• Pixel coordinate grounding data

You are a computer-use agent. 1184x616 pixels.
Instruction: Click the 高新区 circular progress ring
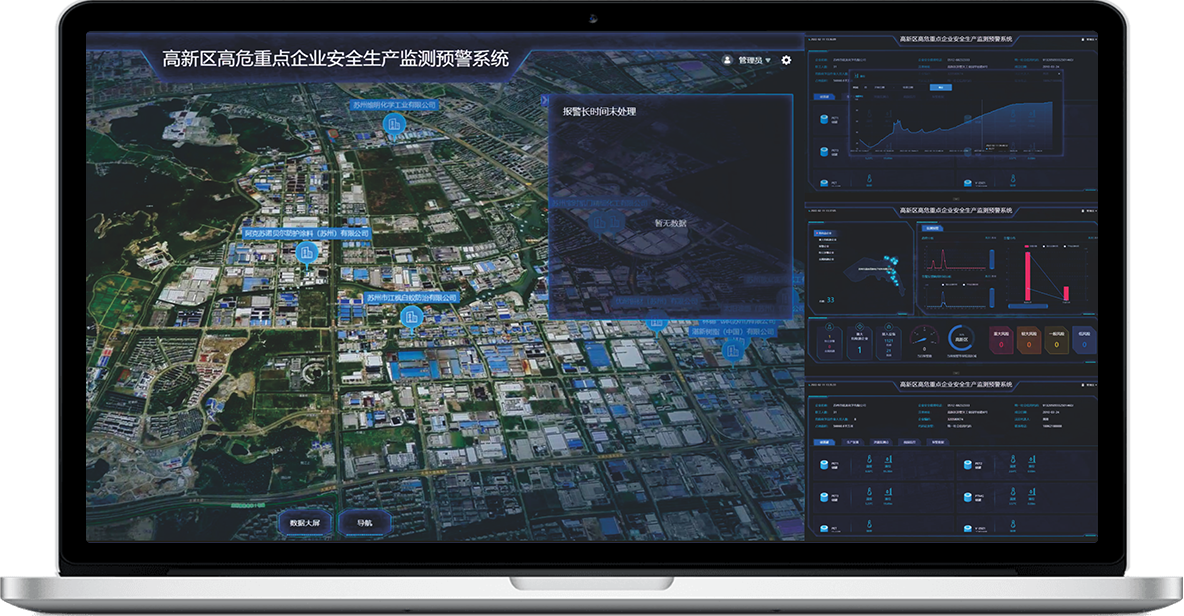(x=961, y=340)
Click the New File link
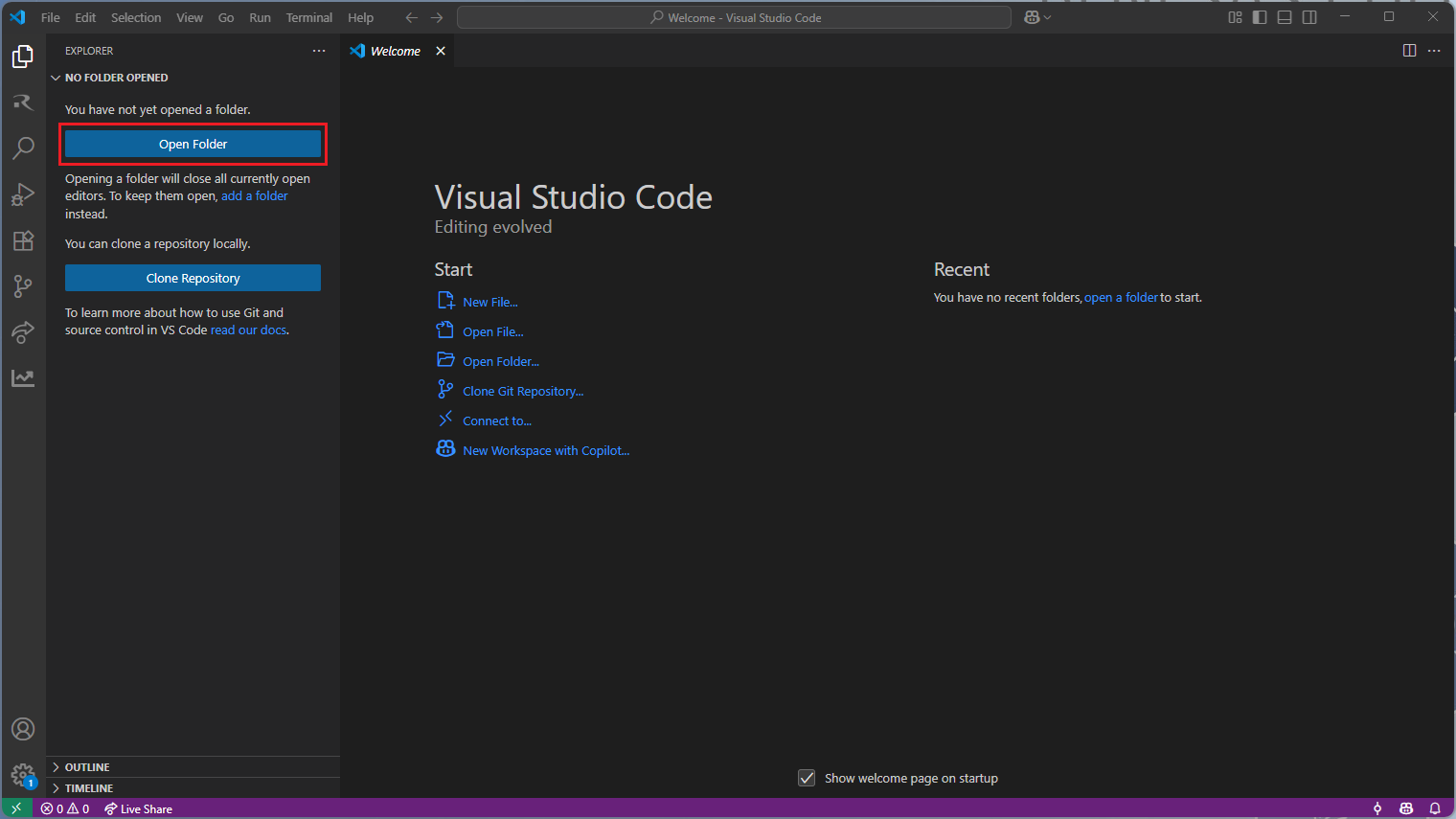This screenshot has height=819, width=1456. (489, 302)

• Problem statement
What is needed is every record above, restated word for word, with the pictures left out.

• Response to this task
You are a computer-use agent. 1184x616 pixels.
Instruction: Click the 高新区 circular progress ring
(x=961, y=340)
Click the New File link
This screenshot has height=819, width=1456. (489, 302)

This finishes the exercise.